The COVID-19 funding deal announced on Monday hit a roadblock on Tuesday when Republicans blocked the Senate from advancing the agreement because of a separate disagreement over a Title 42, a public health policy implemented under the Trump administration that allows migrants to be expelled at the border because of COVID-19 concerns.
The Biden administration rescinded the controversial measure on Friday. Republicans are now pushing for a vote to block the administration from revoking Title 42.
Experts have said vaccinating the world is essential to preventing the formation of new variants that could eventually spread to the U.S. Advocates and some Democratic lawmakers had pressed for more global funding.
The U.S. has already provided more than 515 million COVID-19 vaccine doses to upward of 110 countries, according to the State Department.

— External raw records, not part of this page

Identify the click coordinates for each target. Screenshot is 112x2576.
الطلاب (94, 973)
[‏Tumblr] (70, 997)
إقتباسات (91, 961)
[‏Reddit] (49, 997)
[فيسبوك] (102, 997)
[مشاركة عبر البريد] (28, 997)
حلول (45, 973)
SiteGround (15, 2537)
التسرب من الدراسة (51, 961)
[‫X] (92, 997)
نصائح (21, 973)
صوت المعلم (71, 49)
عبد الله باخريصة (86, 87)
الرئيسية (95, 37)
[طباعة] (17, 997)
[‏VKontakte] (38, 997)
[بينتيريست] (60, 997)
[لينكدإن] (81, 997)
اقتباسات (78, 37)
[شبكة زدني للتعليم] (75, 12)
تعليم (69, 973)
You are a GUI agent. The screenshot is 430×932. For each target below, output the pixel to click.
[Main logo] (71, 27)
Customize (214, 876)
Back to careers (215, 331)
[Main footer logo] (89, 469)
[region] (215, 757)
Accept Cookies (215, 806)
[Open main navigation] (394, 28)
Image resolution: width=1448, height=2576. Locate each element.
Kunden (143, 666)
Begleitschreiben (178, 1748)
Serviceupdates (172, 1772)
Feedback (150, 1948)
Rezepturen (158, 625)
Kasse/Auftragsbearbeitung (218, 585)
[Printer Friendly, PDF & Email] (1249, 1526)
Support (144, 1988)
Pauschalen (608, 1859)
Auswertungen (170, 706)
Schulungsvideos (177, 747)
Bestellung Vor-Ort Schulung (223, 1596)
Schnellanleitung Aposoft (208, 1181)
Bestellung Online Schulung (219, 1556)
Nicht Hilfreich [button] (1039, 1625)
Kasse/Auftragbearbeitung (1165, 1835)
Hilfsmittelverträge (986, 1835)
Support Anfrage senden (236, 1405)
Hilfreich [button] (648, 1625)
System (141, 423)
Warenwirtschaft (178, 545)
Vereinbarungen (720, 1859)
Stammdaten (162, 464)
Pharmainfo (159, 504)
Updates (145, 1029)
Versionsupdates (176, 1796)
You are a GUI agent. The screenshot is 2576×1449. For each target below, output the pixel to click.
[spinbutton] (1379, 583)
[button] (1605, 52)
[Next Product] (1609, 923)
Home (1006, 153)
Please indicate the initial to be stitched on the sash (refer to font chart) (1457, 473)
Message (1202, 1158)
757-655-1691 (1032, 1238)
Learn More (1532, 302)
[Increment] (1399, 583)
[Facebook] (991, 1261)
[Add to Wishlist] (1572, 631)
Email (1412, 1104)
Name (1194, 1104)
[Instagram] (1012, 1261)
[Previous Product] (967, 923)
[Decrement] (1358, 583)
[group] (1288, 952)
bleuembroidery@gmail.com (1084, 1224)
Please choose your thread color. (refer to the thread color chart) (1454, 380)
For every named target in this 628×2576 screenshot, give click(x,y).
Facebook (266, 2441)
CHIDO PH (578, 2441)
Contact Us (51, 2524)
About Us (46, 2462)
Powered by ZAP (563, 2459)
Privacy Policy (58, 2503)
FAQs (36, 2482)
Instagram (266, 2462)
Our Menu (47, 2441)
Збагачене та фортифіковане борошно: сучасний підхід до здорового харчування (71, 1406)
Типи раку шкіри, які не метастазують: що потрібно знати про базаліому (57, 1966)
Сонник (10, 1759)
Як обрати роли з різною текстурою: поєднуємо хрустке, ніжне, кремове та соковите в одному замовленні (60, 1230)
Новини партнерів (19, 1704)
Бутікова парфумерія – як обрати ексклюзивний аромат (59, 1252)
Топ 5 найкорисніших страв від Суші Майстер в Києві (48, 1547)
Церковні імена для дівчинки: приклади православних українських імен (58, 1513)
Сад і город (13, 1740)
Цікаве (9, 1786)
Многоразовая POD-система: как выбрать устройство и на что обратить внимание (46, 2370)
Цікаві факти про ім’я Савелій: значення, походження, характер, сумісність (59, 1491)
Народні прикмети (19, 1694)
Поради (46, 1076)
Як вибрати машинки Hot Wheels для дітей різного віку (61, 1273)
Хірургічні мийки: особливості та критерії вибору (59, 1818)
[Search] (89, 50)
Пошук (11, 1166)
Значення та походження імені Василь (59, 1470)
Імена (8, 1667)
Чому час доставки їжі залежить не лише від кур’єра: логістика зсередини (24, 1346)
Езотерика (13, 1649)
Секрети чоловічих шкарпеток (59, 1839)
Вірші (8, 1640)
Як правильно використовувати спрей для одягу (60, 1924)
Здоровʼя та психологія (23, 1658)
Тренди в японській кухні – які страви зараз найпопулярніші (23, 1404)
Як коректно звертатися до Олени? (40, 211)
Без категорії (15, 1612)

Zients on Tuesday said the deficiency in global funding “has real implications on our efforts to vaccinate the world.”
“Without the additional global funding, [the United States Agency for International Development] does not have the resources it needs to help countries get more shots in arms,” Zients said.
“We’ll be forced to scale back the work that we do to provide oxygen and other lifesaving supplies to countries that need them. Our global genomic sequencing capabilities will fall off, and that undermines our ability to detect emerging variants beyond our borders,” he added.
The COVID-19 response coordinator again emphasized that it is in the U.S.’s interest to vaccinate the globe to protect against the emergence of variants in the future.
“It’s a real disappointment to not have any global funding in this bill. It has real implications. We need funding as quickly as possible. Congress needs to act with urgency to fund our global response so that we can accelerate our efforts to turn vaccines — we do have vaccine supply. We need to turn those vaccines into vaccinations around the world,” he added.
Zients announced in March that he will depart from his post at the White House this month to return to private life. Ashish Jha, a public health expert who currently serves as dean of the Brown University School of Public Health, will assume the position.